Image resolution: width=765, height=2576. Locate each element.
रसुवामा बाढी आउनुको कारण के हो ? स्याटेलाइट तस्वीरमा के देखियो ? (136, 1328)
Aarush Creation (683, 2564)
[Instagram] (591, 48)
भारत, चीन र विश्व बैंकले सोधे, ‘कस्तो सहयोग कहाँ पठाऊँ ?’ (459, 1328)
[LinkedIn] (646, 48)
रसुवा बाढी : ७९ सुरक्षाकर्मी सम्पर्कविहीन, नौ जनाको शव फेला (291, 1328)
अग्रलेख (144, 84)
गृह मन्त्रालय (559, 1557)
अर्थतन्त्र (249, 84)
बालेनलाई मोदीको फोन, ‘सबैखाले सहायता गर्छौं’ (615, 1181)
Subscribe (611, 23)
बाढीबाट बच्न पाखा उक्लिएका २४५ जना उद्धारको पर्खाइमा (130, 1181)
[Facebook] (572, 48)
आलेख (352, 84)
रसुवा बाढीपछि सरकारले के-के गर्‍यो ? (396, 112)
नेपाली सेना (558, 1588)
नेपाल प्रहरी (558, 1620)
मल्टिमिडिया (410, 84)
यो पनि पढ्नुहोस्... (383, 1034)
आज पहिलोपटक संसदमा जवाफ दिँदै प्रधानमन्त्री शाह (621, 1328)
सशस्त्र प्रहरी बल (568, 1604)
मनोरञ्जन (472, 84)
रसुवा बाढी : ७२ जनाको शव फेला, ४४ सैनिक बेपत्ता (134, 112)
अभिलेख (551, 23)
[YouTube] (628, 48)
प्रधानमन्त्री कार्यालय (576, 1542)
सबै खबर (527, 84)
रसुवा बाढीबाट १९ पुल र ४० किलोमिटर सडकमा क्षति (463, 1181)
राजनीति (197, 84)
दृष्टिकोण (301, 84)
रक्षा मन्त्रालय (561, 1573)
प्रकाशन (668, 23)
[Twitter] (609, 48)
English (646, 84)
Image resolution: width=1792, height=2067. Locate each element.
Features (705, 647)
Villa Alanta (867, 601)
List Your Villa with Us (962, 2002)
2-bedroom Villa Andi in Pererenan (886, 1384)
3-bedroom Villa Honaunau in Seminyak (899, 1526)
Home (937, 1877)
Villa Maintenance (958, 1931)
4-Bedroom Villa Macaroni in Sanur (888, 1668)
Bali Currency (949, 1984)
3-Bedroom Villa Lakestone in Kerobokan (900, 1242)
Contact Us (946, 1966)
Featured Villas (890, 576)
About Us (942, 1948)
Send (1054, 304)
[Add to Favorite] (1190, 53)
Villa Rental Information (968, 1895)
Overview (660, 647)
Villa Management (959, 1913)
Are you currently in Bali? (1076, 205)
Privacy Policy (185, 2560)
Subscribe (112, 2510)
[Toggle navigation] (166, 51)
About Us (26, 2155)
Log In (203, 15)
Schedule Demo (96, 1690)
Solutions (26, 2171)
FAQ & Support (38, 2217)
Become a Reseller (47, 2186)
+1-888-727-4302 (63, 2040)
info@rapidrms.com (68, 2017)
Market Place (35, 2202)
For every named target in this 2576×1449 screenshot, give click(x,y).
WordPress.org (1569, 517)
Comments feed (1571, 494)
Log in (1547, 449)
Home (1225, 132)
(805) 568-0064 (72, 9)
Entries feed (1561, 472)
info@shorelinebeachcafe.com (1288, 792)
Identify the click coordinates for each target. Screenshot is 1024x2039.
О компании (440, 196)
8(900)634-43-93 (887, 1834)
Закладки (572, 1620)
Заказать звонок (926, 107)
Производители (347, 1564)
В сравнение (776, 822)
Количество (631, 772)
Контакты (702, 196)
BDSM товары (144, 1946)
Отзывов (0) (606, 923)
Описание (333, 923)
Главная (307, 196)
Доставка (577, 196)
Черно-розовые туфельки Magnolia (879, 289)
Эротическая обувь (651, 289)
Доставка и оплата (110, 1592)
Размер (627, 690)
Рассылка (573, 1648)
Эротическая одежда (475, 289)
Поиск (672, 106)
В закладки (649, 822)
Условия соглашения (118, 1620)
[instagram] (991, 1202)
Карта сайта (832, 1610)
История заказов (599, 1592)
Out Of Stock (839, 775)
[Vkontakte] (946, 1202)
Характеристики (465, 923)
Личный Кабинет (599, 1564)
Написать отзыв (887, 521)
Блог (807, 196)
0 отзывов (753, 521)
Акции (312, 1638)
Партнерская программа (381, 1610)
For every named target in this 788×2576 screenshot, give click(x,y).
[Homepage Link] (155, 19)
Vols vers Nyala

────

(PROBLEM STATEMENT): Using the data above, tally each line in which "every" appears and give the number with no other words.

(ANSWER TO THE EXERCISE): 2